As soon as von Hindenburg saw that the Bzura-Rawka lines were too strong for him, he was ready with a new plan. He was now about to try a flank attack. Look carefully at the map on the next page and notice the railways which meet in the Polish capital. By these railways alone can a Russian army maintain itself westward of the Vistula. In front of the main railway (A A) from Warsaw to Petrograd you see a river line--that of the Niemen and the Narev. Von Hindenburg's plan was to push out from East Prussia, carry the river line, cut the railway, and thus force the Russians to retire from Warsaw, which would then fall into his hands. Meanwhile the Austrians, on the Russian left wing, were to drive back Brussilov, relieve Przemysl, and try to recapture Lemberg. If these operations should succeed, the Russians would be forced back from the line of the Vistula to the river Bug, and it would take them a year's fighting to recover the lost ground.

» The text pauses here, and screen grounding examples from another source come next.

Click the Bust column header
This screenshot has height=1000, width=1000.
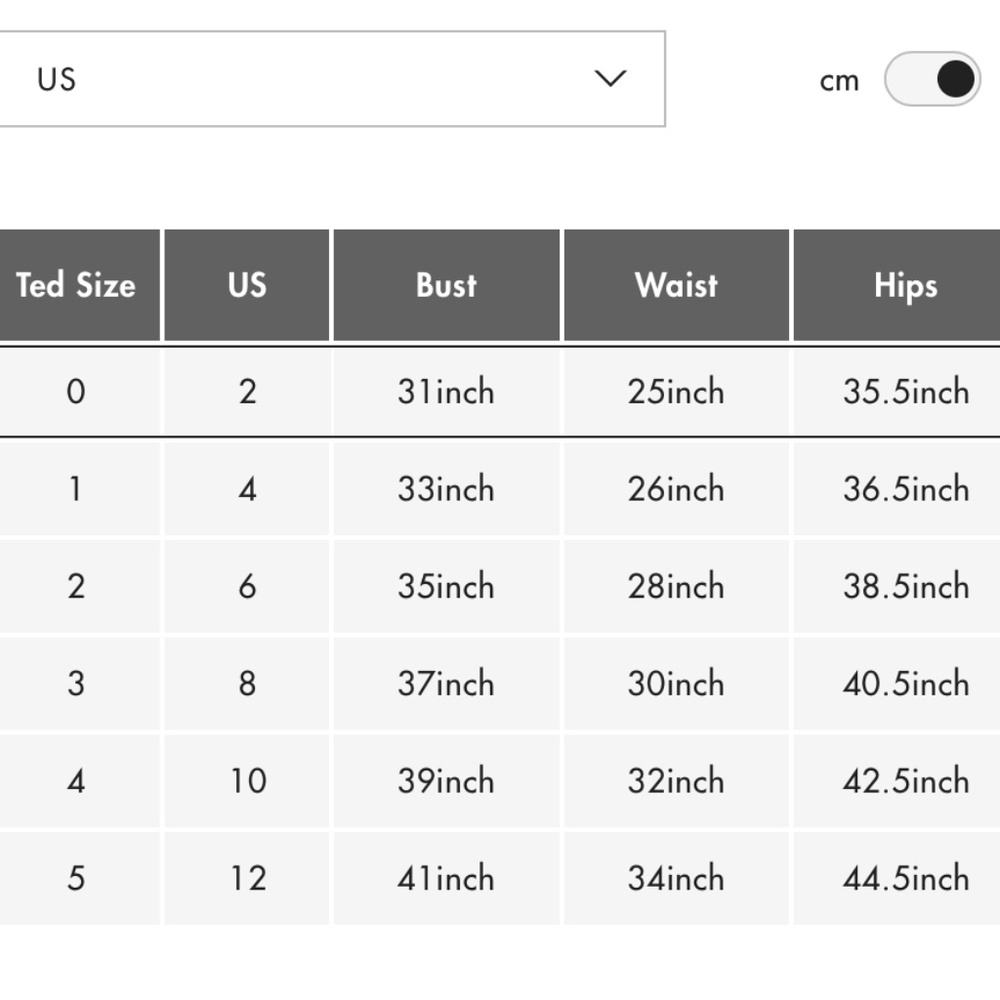[446, 285]
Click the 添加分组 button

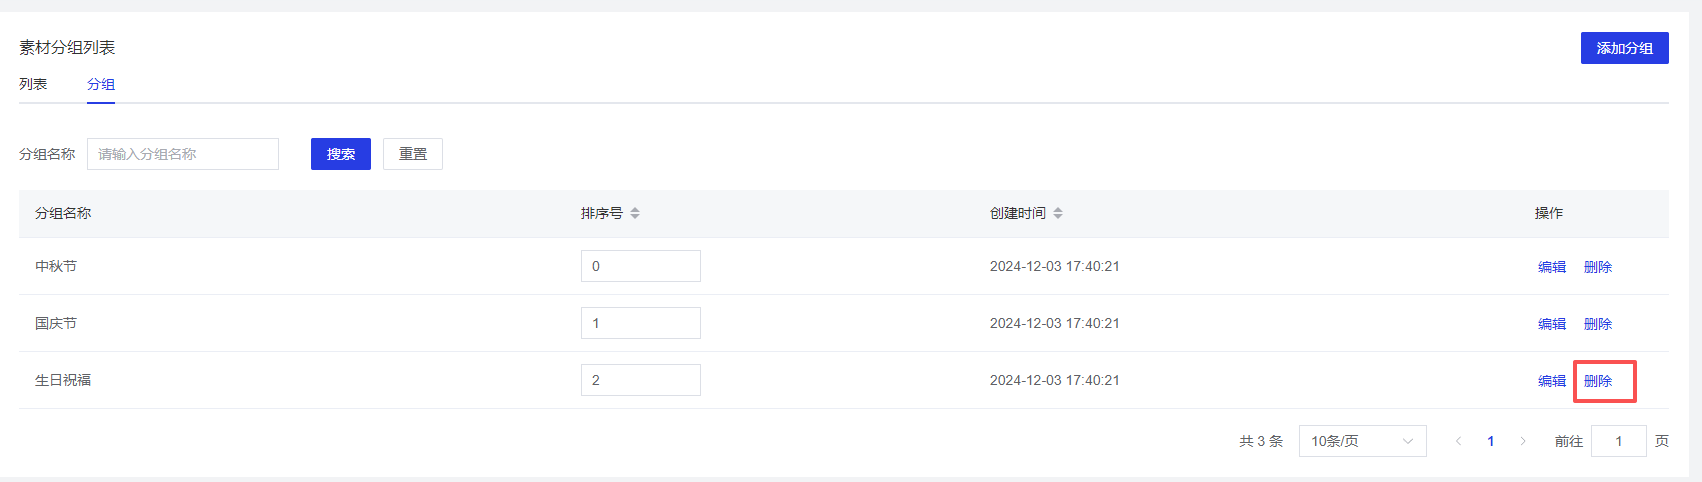tap(1624, 48)
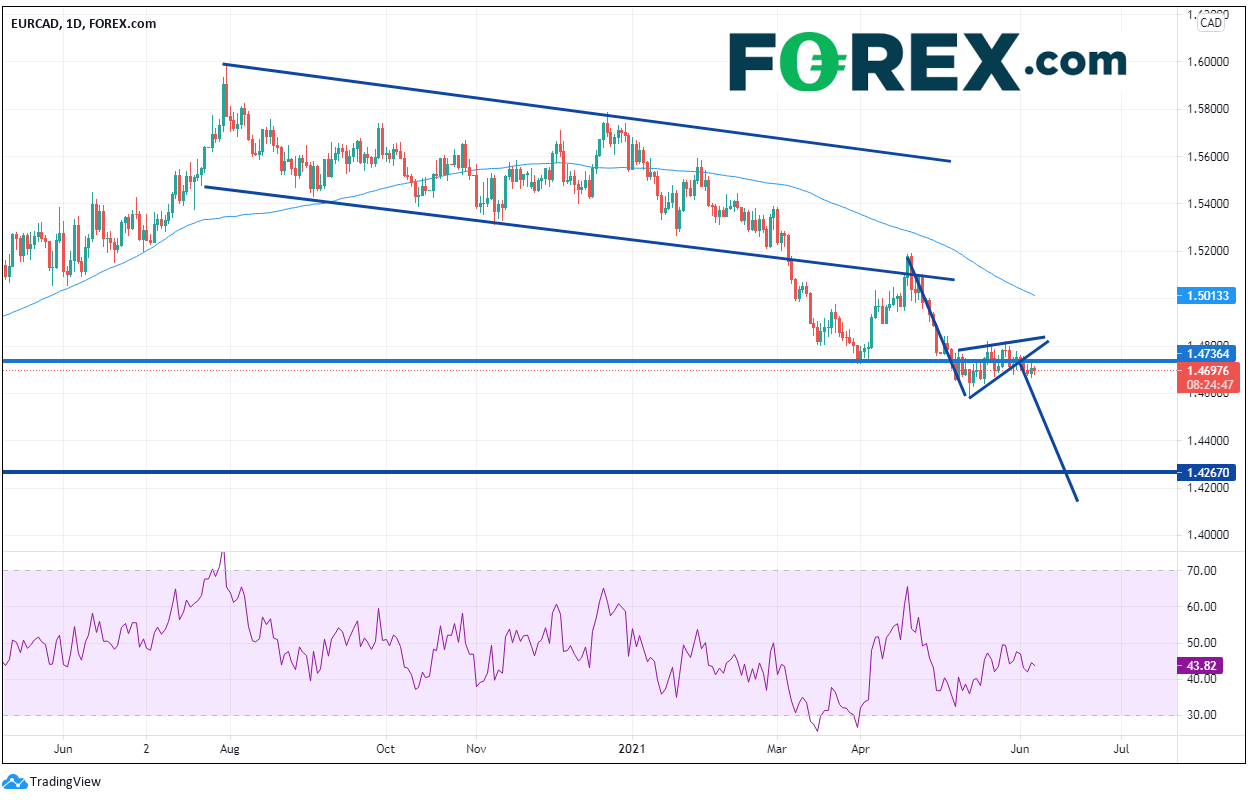Select the Jul label on time axis
The width and height of the screenshot is (1252, 800).
pos(1121,747)

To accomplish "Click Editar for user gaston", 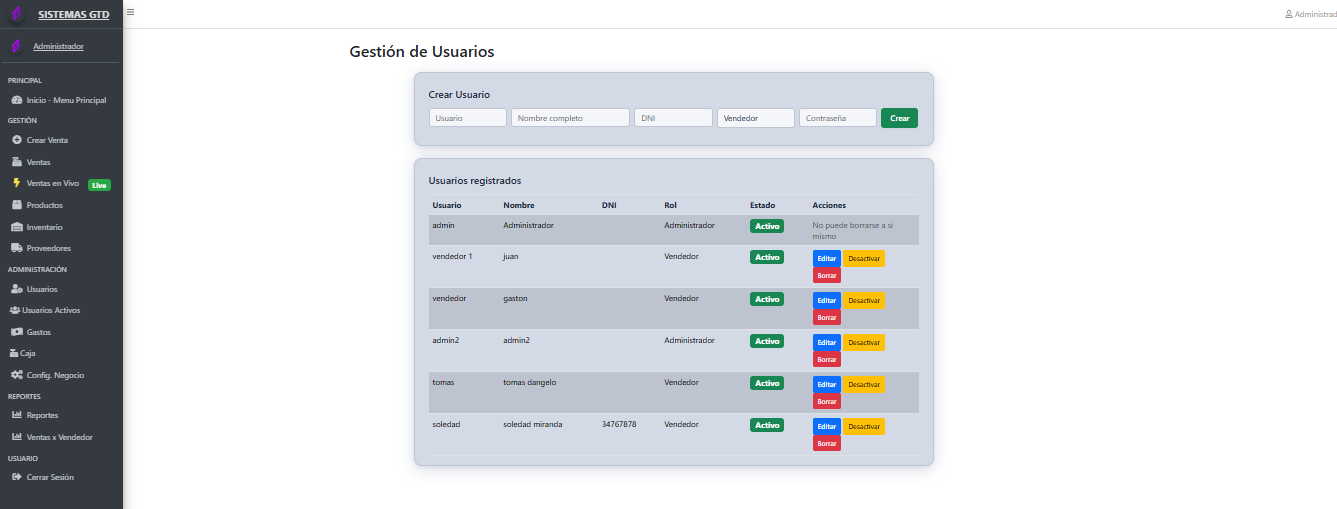I will [826, 300].
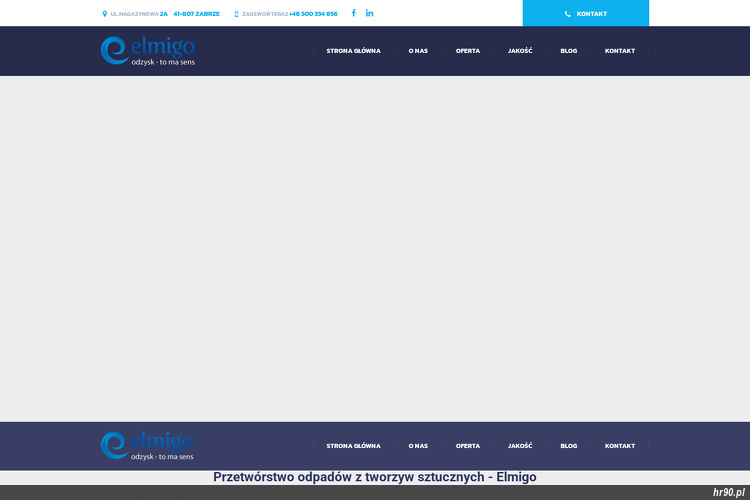This screenshot has width=750, height=500.
Task: Select OFERTA in the lower navigation bar
Action: (x=468, y=446)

First of all we will follow the fortunes of the East Prussian campaign. While the fighting was proceeding on the Rawka, the Russians, who numbered about 120,000, were making headway in East Prussia. Despite the keen frost, the icy winds, and the deep snowdrifts, they pushed back the weak German forces opposed to them, until, on 6th February, their right was not far from Tilsit, and their left rested on the town of Johannisburg. Nowhere were they less than twenty-five miles within the East Prussian frontier.
On 7th February von Hindenburg sprang his surprise upon the invaders. He suddenly hurled 300,000 men against the whole line which the Russians were holding. According to custom, the German left wing made an outflanking movement. It was successful, and the Russians holding this part of the line were forced to retreat along the railway towards Kovno. The 20th Corps just to the south of it now had its right "in the air," and was obliged to retire. In the forests and marshes north of Suwalki it was broken up into parties of stragglers. The remainder of the Russian line was also driven back, but only after a stern struggle. By 15th February the Germans were on Russian soil, and were moving towards the river line which screens the railway from Warsaw to Petrograd. They were about to attack on the Niemen, the Bobr, and the Narev at one and the same time. If the river line should be forced, the railway would soon be reached and cut.
I have told you what happened in East Prussia in a few sentences; but you must not suppose that the Germans won easy victories. The Russians resisted desperately, and many of them fought to the last cartridge. Though their losses were very heavy, they performed a great feat in retreating seventy miles with a force three times as great hard on their heels. The Germans had a good railway system to help them in their East Prussian advance, but more than half of the Russian army had to retire through thick forests and drag heavy guns across a rough, broken country deep in snow and without railways.
The Kaiser sent the following message to his people: "Russians crushingly defeated. Our beloved East Prussia liberated from the enemy. Our beautiful Mazurian land is waste. (Signed) Wilhelm." The Germans claimed that they had captured 75,000 prisoners and 300 guns, but this was false. The total Russian losses were, perhaps, 80 guns and 30,000 men.